Types of Balloon Mortgages
A balloon mortgage enables borrowers to make minimal monthly payments for a few years, with the remaining balance due at the end of the first term. Balloon mortgages come in three varieties.
Balloon mortgage with no payments
With a no-payment, interest keeps accruing even though the borrower usually doesn’t have to make a payment for a brief amount of time—typically five or seven years. The entire sum owed, including interest, must then be paid.
Balloon mortgage with only interest
An interest-only means the borrower pays monthly payments only on the interest their loan is accruing. They only need to repay the principal at the conclusion of the loan term. With this kind of mortgage, borrowers take longer to accumulate equity on their home.
Balloon payment mortgage
Borrowers who have a balloon payment mortgage pay off the interest on a 15- or 30-year mortgage over a significantly shorter period of time, usually five or seven years.
Advantages of a Balloon Mortgage
For the proper customers, balloon mortgages are a more affordable option than fixed-rate or adjustable-rate mortgages since they often have lower interest rates. Customers who intend to stay in their property for a little amount of time can find it advantageous to take out a balloon mortgage. Suppose they intend to relocate in three years.
Before the massive balloon payment, they can sell their house and secure a five-year balloon mortgage at a reduced interest rate. For those who receive substantial bonuses but a more modest salary, this may also be a possibility. The balloon loan allowed them to use larger annual lump sums to cover the balloon payment after monthly mortgage payments were within their means.

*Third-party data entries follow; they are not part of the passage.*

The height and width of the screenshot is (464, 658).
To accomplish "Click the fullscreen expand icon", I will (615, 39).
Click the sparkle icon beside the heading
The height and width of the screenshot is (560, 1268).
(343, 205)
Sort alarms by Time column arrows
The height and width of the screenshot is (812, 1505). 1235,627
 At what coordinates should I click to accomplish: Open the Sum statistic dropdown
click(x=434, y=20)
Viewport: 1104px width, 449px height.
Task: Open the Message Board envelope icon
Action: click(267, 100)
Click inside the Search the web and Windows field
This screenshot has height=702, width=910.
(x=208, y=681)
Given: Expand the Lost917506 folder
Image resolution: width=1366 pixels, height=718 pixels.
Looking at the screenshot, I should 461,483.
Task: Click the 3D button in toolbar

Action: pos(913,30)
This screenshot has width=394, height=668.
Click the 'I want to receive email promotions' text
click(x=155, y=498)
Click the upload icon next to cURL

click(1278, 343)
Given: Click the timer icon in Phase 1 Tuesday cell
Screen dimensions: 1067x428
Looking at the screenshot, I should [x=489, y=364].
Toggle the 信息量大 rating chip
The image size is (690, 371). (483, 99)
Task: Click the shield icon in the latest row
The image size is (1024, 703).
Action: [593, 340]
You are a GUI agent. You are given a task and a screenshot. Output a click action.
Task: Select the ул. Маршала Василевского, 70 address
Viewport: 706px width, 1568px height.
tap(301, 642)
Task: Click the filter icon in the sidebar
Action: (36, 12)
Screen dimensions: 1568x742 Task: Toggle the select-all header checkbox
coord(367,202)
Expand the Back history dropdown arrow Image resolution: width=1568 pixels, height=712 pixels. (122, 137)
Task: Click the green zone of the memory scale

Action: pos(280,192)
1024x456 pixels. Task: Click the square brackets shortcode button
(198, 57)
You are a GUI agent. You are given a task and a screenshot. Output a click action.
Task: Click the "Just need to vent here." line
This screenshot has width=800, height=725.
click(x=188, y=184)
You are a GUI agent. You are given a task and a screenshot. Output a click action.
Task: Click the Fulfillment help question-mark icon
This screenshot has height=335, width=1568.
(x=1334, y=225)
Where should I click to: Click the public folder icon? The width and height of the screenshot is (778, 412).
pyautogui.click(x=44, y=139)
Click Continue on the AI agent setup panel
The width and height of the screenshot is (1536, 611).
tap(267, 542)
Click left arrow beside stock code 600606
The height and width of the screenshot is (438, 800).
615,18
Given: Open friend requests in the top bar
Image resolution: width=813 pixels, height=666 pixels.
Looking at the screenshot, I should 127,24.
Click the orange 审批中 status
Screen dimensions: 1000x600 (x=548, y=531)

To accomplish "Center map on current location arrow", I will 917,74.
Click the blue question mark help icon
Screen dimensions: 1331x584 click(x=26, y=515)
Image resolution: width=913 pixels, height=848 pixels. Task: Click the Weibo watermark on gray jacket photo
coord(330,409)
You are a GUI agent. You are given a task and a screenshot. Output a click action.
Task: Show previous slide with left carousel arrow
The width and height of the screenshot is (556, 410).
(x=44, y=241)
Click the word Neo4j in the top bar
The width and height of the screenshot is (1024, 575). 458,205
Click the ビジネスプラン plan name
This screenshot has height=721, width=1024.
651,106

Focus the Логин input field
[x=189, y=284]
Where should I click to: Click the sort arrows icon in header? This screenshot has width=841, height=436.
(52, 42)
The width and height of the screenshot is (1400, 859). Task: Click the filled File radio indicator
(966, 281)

Disadvantages of a Balloon Mortgage
For homeowners who don’t intend to sell their houses before the balloon payment is due, a balloon mortgage is a dangerous choice. Before the large payment, they frequently anticipate refinancing their loan to a conventional fixed-rate or adjustable-rate mortgage. If they are unable to pay the balloon payment, this is frequently the best course of action.
It is challenging to refinance a mortgage loan with negative equity if the home has lost value or if the borrower is underwater on their mortgage. Before granting a refinance request, the majority of lenders demand that the home have at least 20% equity.
Should You Take Out a Balloon Mortgage
Getting a mortgage with balloon payments is risky for most people. Your plans to sell or refinance before the last payment is due may not work out because of changes in the market. After that, you will have to make a sizable payment and risk foreclosure if you can’t find the money.
How to Get a Balloon Mortgage
To determine if you qualify for a balloon mortgage, you must meet a minimum credit score of 620, maintain a steady income, and have a stable employment history. After that, look for lenders who provide non-QM loans and think about collaborating with mortgage brokers who have connections to these lenders.
To find out if you would be eligible for a conventional loan, ask possible lenders if they can conduct automatic underwriting. Additionally, find out if the lender serves the loan through another company or if it originates its own non-QM loans. Recognize the features, fees, and special conditions that may affect the cost of your loan.
How to Pay off a Balloon Mortgage
Regarding balloon mortgage repayment, borrowers typically have three choices.
Put an end to it
The remaining principal can be paid in full by borrowers. Borrowers should ideally have this short-term time frame in mind when they save and invest, or their income should have increased by the time the loan period ends.
Refinance it
By taking out a second loan, usually a more traditional fixed-rate mortgage that amortizes over time, borrowers can pay off their first mortgage. This approach is effective if borrowers have a solid credit history, a consistent income or other assets, and a sizable amount of equity in the home.
Sell the house
The sale revenues can be used by borrowers to settle their debt. Many balloon mortgage applicants intend to stay in their house for a few years. Balloon mortgages may be an option for house flippers who purchase, remodel, and then sell homes.